Rho(var_subset=None)[source]¶: Return the (subset of the) correlation matrix.

apply_correlation()[source]¶

Apply correlation to n dimensional uniform samples.

Currently, correlation is applied using a Gaussian copula. First, we try using Cholesky transformation. If the correlation matrix is not positive semidefinite and Cholesky fails, use SVD to apply the correlations while preserving as much as possible from the correlation matrix.

orthotope_density(lower=None, upper=None, var_subset=None)[source]¶

Estimate the probability density within an orthotope for the RV set.

Use the mvn_orthotope_density function in this module for the calculation. The distribution of individual RVs is not limited to the normal family. The provided limits are converted to the standard normal space that is the basis of all RVs in pelicun. Truncation limits and correlation (using Gaussian copula) are automatically taken into consideration.

Parameters

lower: float ndarray, optional, default: None: Lower bound(s) of the orthotope. A scalar value can be used for a univariate RV; a list of bounds is expected in multivariate cases. If the orthotope is not bounded from below in a dimension, use ‘None’ to that dimension.
upper: float ndarray, optional, default: None: Upper bound(s) of the orthotope. A scalar value can be used for a univariate RV; a list of bounds is expected in multivariate cases.
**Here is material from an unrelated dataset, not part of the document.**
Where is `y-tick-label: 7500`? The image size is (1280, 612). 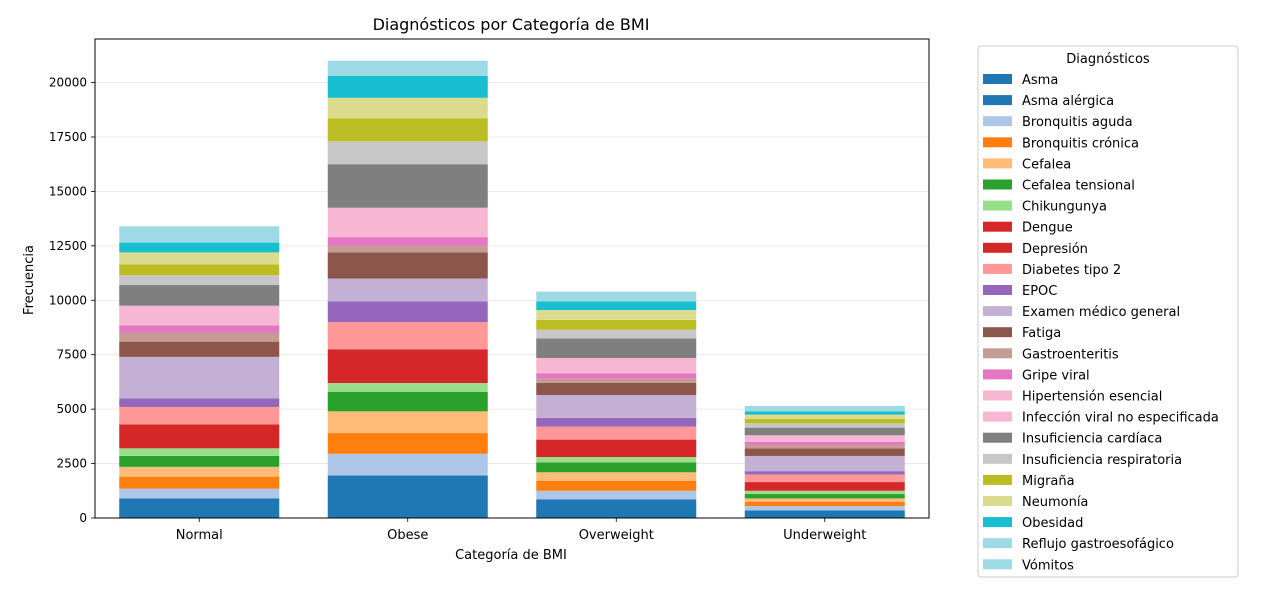 y-tick-label: 7500 is located at coordinates (72, 355).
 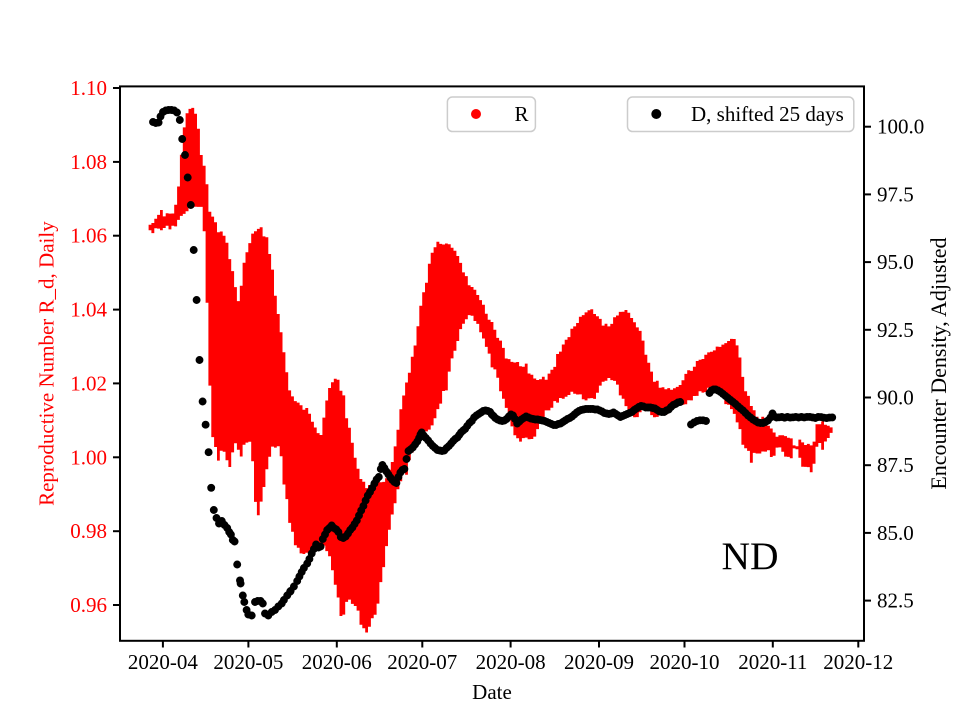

If the orthotope is not bounded from above in a dimension, use ‘None’ to that dimension.
var_subset: list of strings, optional, default: None: If provided, allows for selecting only a subset of the variables in the RV_set for the density calculation.

Returns

alpha: float: Estimate of the probability density within the orthotope.
eps_alpha: float: Estimate of the error in alpha.

class pelicun.uq.RandomVariableRegistry[source]¶

Bases: object

Description

Attributes

RV: Return all random variable(s) in the registry
RV_samples: Return the samples for every random variable in the registry
RV_set: Return the random variable set(s) in the registry.

Methods

`RVs`(keys)	Return a subset of the random variables in the registry
`add_RV`(RV)	Add a new random variable to the registry.
`add_RV_set`(RV_set)	Add a new set of random variables to the registry
`generate_samples`(sample_size[, method, seed])	Generates samples for all variables in the registry.

property RV¶: Return all random variable(s) in the registry

RVs(keys)[source]¶: Return a subset of the random variables in the registry

add_RV(RV)[source]¶: Add a new random variable to the registry.

property RV_set¶: Return the random variable set(s) in the registry.

add_RV_set(RV_set)[source]¶: Add a new set of random variables to the registry

property RV_samples¶: Return the samples for every random variable in the registry

generate_samples(sample_size, method='LHS_midpoint', seed=None)[source]¶

Generates samples for all variables in the registry.

Parameters

sample_size: int: The number of samples requested per variable.
method: {‘random’, ‘LHS’, ‘LHS_midpoint’}, optional: The sample generation method to use. ‘random’ stands for conventional random sampling; ‘LHS’ is Latin HyperCube Sampling with random sample location within each bin of the hypercube; ‘LHS_midpoint’ is like LHS, but the samples are assigned to the midpoints of the hypercube bins.
seed: int, optional: Random seed used for sampling.